External Scan Gateway Failure

38750119 - An invalid/unknown gateway IP address has been supplied to the external hosted scanner, the scan has been stopped.

Explanation

When an external scanner is added, a gateway IP address is required. If the address that is configured for the scanner in the deployment editor is incorrect, the scanner cannot access your external network.

User Response

Select one of the following options:

  • Review the configuration for any external scanners that are configured in the deployment editor to ensure that the gateway IP address is correct.

  • Ensure that the external scanner can communicate through the configured IP address.

  • Ensure that the firewall rules for your DMZ are not blocking communication between your appliance and the assets you want to scan.

User Authentication Failed for Automatic Updates

38750127 - Automatic updates user authentication failed. A valid individual Juniper ID is required.

Explanation

Valid credentials are required to authorize automatic downloads from the update server.

User Response

To view the automatic update settings, on the Admin tab, click the Auto Update icon and select Change Settings >Advanced. Administrators can confirm that the user name and password in the Settings window are correct.

Aggregated Data Limit was Reached

38750130 - The aggregated data view could not be created due to an aggregated limit.

Explanation

The accumulator is a JSA process that counts and prepares events and flows in data accumulations to assist with searches, displaying charts, and report performance. The accumulator process aggregates data in pre-defined time spans to create aggregate data views. An aggregate data view is a data set that is used to draw a time series graph, and create scheduled reports.

The Console is limited to 130 active aggregate data views.

The following user actions can create a new aggregate data view:

  • New reports.

  • New saved searches that use time series data.

When the aggregate data view limit is reached, the notification is generated. As users attempt to create reports, or saved searches, they are prompted in the user interface that the system is at the limit.

User Response

To resolve this issue, administrators can review the active aggregate data views on the Admin tab in the Aggregated Data Management window.
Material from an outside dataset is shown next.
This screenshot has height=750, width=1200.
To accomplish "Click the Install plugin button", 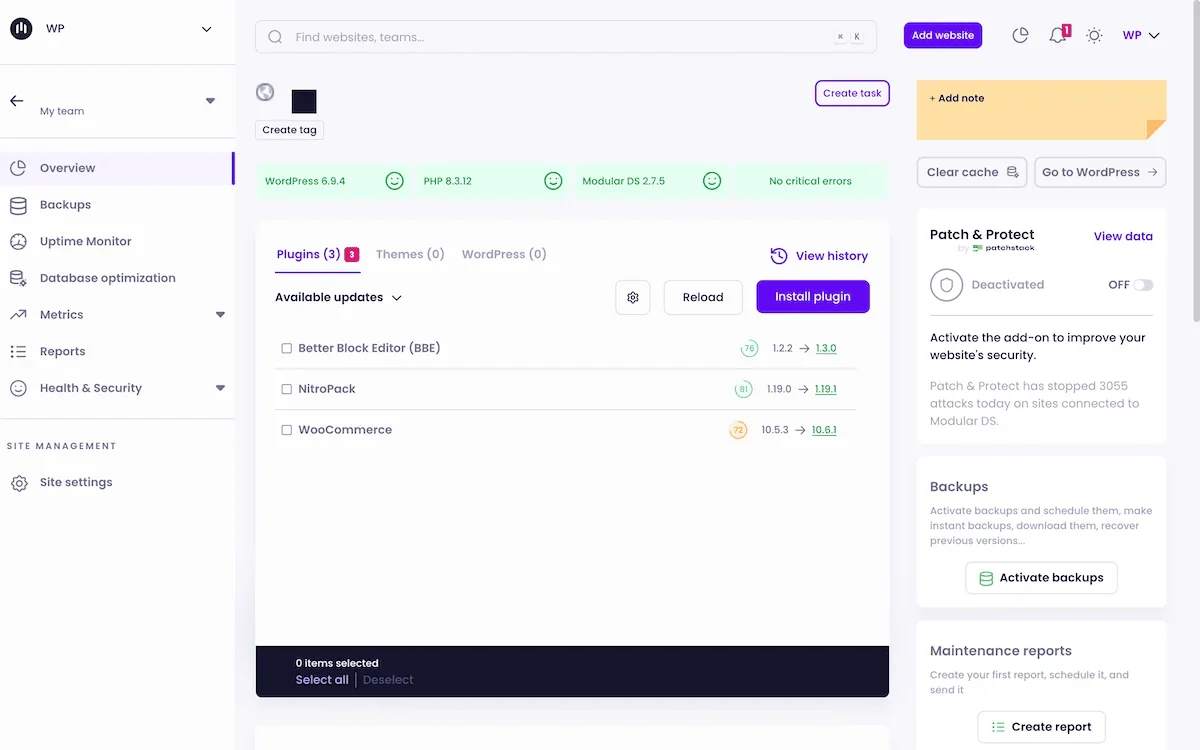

The aggregated data management feature provides information on the reports, searches by each aggregate data view. The administrator can review the list of aggregate data views to determine what data is most import to the users. Aggregate data views can be disabled to allow users to create a new rule, report, or saved search that requires an aggregate data view.

If the administrator decides to delete an aggregate data view, a summary provides an outline of the searches, rules, or reports affected. To re-create a deleted aggregate data view, the administrator needs only to re-enable or re-create the search, or report. The system automatically creates the aggregate data view based on the data required.

Magistrate is Unable to Persist Offense Updates

38750147 - Magistrate encountered serious errors that may prevent offenses from being updated.

Explanation

The system detected an exception when it wrote offense updates to the database.

Events are processed and stored, but they might not contribute to offenses.

User Response

Conduct a soft clean of the SIM data model with Deactivate offenses unchecked.

  1. Click the Admin tab.

  2. On the toolbar, click Advanced >Clean SIM Model.

  3. Click Soft Clean to set the offenses to inactive.

  4. Ensure that Deactivate offenses is not checked.

  5. Click the Are you sure you want to reset the data model? check box and click Proceed.

When you clean the SIM model, all existing offenses are closed. Cleaning the SIM model does not affect existing events and flows.